The uncle is a 45 percent shareholder in a publicly traded technology company. The company’s stock has performed well over the last several years, but the uncle believes the company can achieve even greater growth and profits if it follows a more aggressive business strategy. The uncle decides to invest 5 percent of the trust assets in the company’s stock, purchasing 10 percent of the outstanding shares. Now holding a majority of shares in the company, the uncle is able to control the leadership of the company and pursue his more aggressive strategy for the company.

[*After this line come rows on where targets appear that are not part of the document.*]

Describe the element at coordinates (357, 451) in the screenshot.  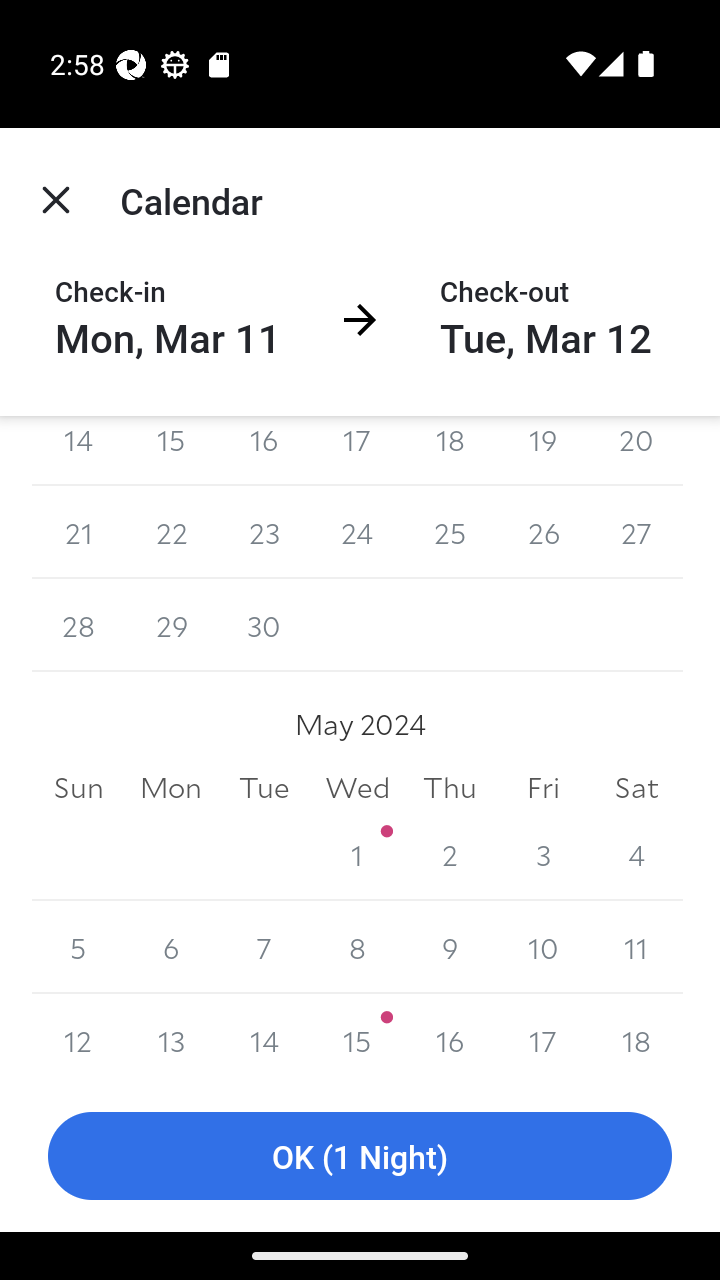
I see `17 17 April 2024` at that location.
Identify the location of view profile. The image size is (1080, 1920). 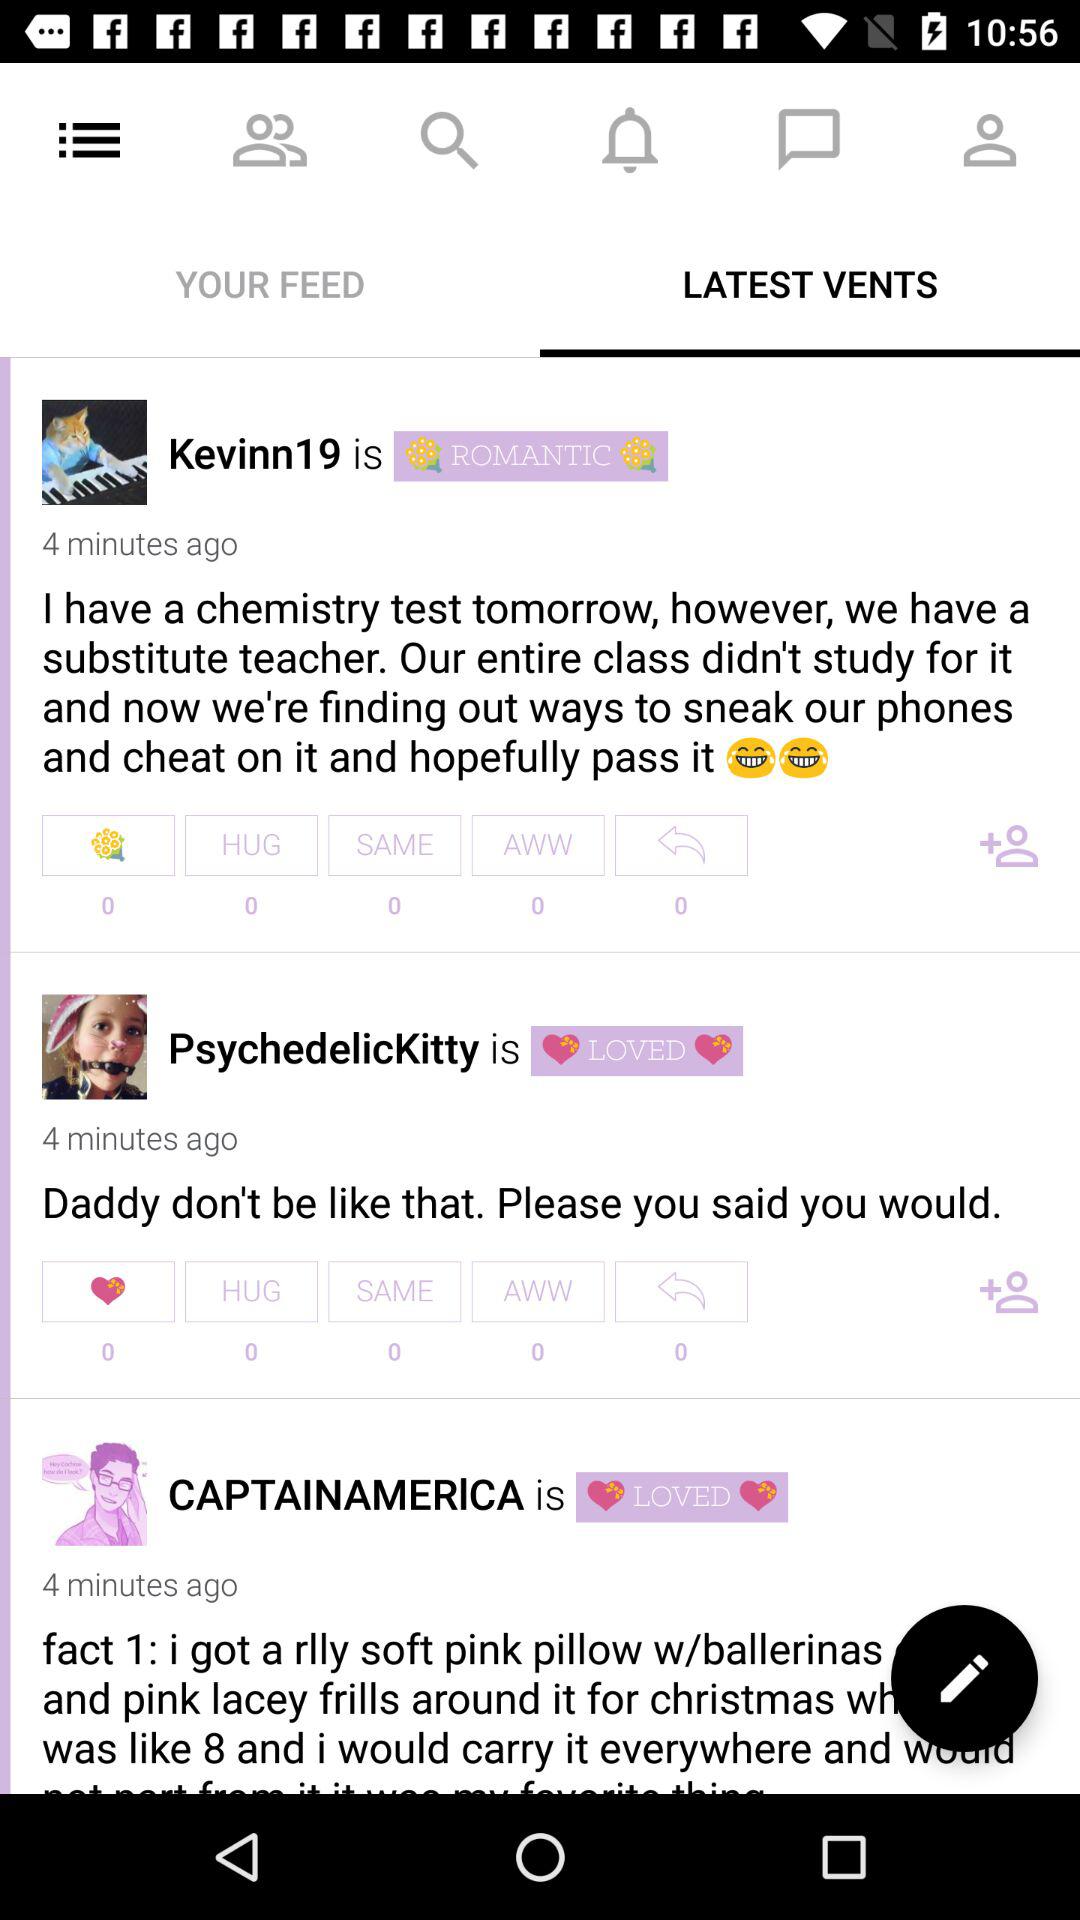
(94, 1046).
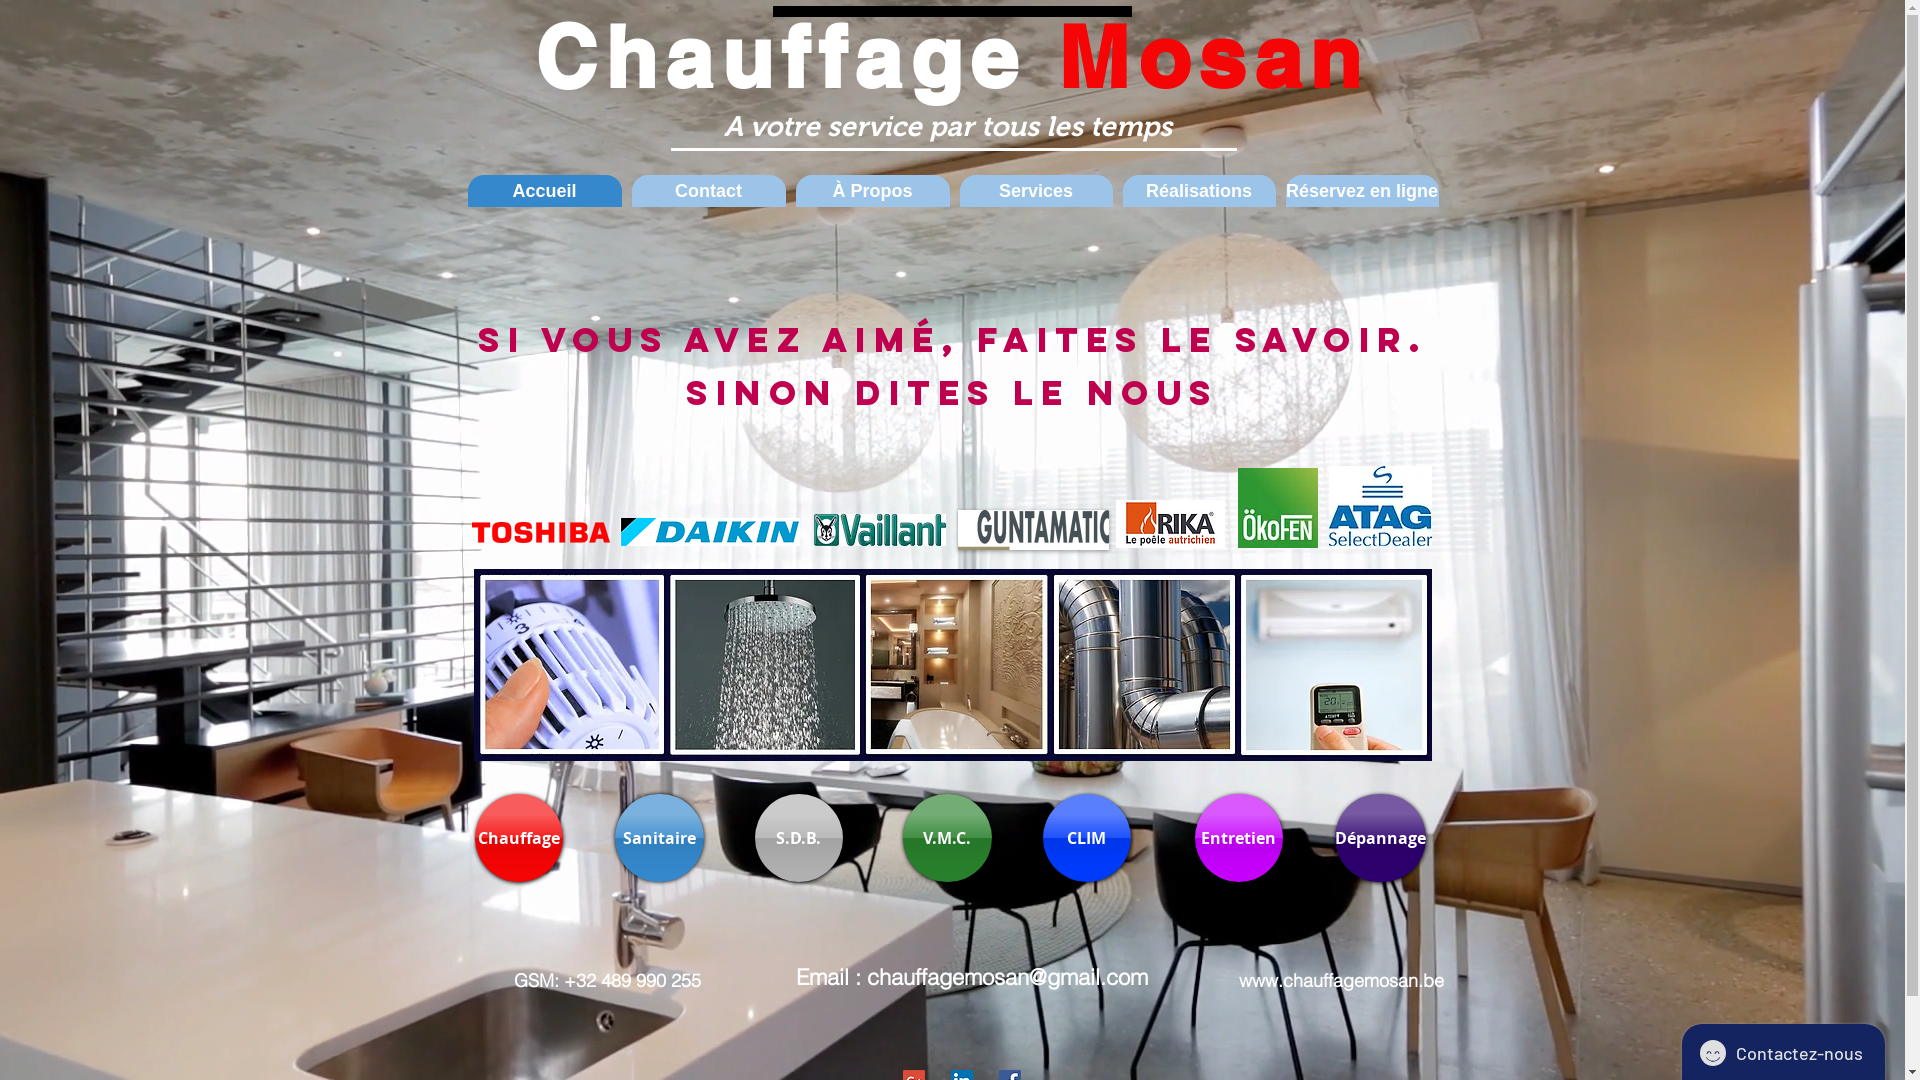  Describe the element at coordinates (952, 665) in the screenshot. I see `image general.jpg` at that location.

The uncle invests 45 percent of the trust assets in an index fund, which tracks the performance of the stock market as a whole. The trust assets are now divided as follows: 45 percent in an index fund, 5 percent in the technology company, and 50 percent in government bonds. The uncle’s new strategy for the technology company works. The company’s stock, which had appreciated at a rate of 8 percent for the last several years, appreciates 20 percent in the next year. However, the stock market as a whole performs poorly. The index fund, which holds 45 percent of trust assets, drops 25 percent over the next year.
- Analyze the validity of the trust under the common-law rule against perpetuities, the Uniform Probate Code’s statutory rule against perpetuities, and the cy pres doctrine. Explain.
- Has the uncle violated any of his duties as trustee? Explain.
Analyze the validity of the trust under the common-law rule against perpetuities, the Uniform Probate Code’s statutory rule against perpetuities, and the cy pres doctrine. Explain.
Has the uncle violated any of his duties as trustee? Explain.